If the UK Independence Party wants to be taken seriously as a credible political organisation, rather than written off as an assortment of immigration-obsessed fruitcakes (© David Cameron), it must accept the same level of scrutiny of its proposals as the mainstream parties. Sadly for Nigel Farage and his colleagues, that scrutiny finds UKIP wanting when it comes to economic policy.

Let’s say this for the party – it has at least attempted to set out the broad principles of its programme well in advance of the election campaign.

Last September, economics spokesman Patrick O’Flynn laid out some of the principles UKIP will fight for.
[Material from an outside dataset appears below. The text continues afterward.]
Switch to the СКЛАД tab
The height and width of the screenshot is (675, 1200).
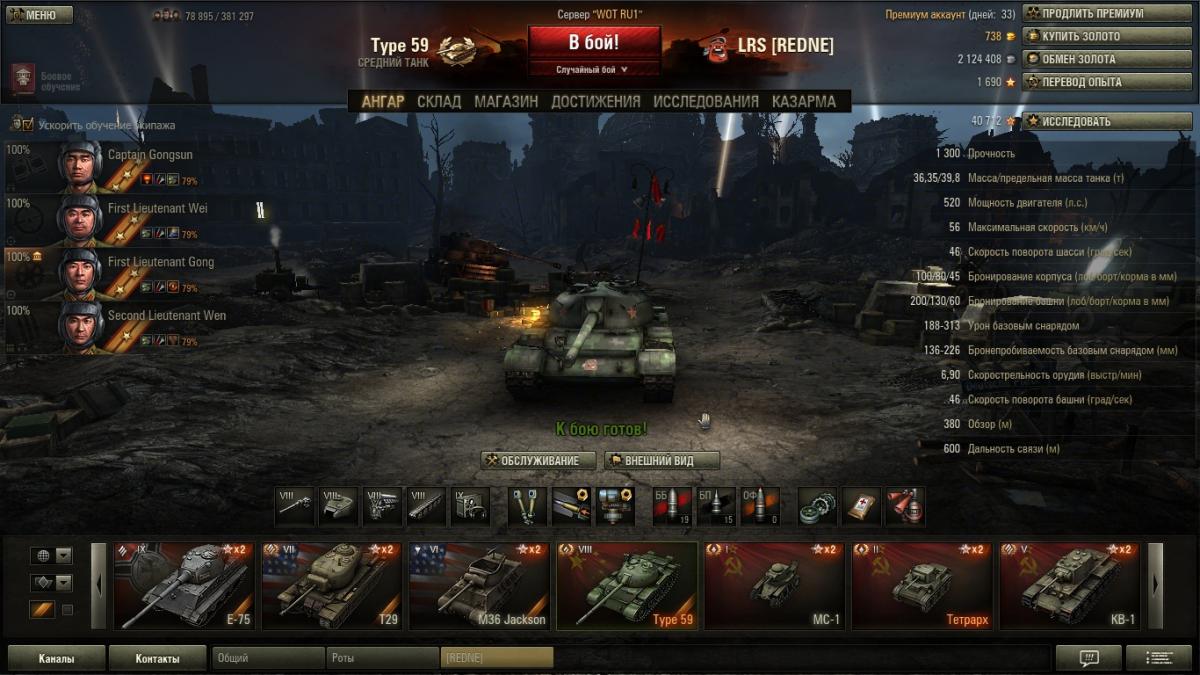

These include a cut in the top rate of income tax from 50% to 40% and a reduction from 40% to 35% for those earning between £42,000 and £55,000 a year.

He also advocates the abolition of inheritance tax and populist measures on VAT. In particular, O’Flynn suggested a higher rate of VAT for luxury goods such as expensive shoes and handbags, and the abolition of the tax-free shopping scheme that enables foreign nationals to reclaim VAT on goods they take home.

There are a couple of problems with these ideas. Most fundamentally, the numbers don’t add up: UKIP is promising to pay for its income tax reductions through cuts in the overseas aid budget and savings realised from the UK’s withdrawal from the EU. But even if you accept that these measures would raise £17bn – the EU savings in particular look debatable – that’s not sufficient to finance the cut in higher rate tax UKIP wants, particularly given the inheritance tax revenues it also proposes to forego.

The other weird thing about the UKIP economic programme is that it doesn’t appear to do anything at all for the party’s target voters. The constituencies in which UKIP has performed best – including Clacton, Rochester and Heywood – share a common characteristic: voters’ incomes are predominantly below the national average. So how come the party’s flagship policies are targeted at people earning much more? In the case of inheritance tax, this is currently payable on the estates of just one in 20 relatively wealthy people.

Perhaps UKIP is putting its faith in Thatcherite ‘trickle-down’ economics, the theory of which is that when the finances of the wealthiest people improve, the benefits trickle down to everyone else because the rich spend more. But if so, it should know that the majority of economists and politicians are turning their back on the trickle-down theory, for the simple reason that policies based on this argument, wherever in the world they’ve been applied, have contributed to record levels of inequality rather than greater prosperity for all.

As for those VAT plans, the so-called handbag tax was dead in the water within 48 hours of O’Flynn announcing it, torpedoed by Farage himself. And while you can see the appeal of dumping the VAT-free shopping scheme, if you believe in trickle-down economics when it comes to income tax, why not with VAT? The point of the scheme is to encourage foreign shoppers to spend more in the UK – and the retail sector, rightly or wrongly, believes it works.

So much for the detail – it doesn’t stand up to close attention. That leaves the big picture – most obviously the giant elephant in the room. UKIP insists its determination to pull out of the EU won’t jeopardise trade between the UK and the bloc, or deter international companies from basing their European headquarters in this country. It may just be right – but if so, almost every business and business group you care to mention, from Goldman Sachs to the CBI and from the Institute of Directors to Ford, will have to eat their words.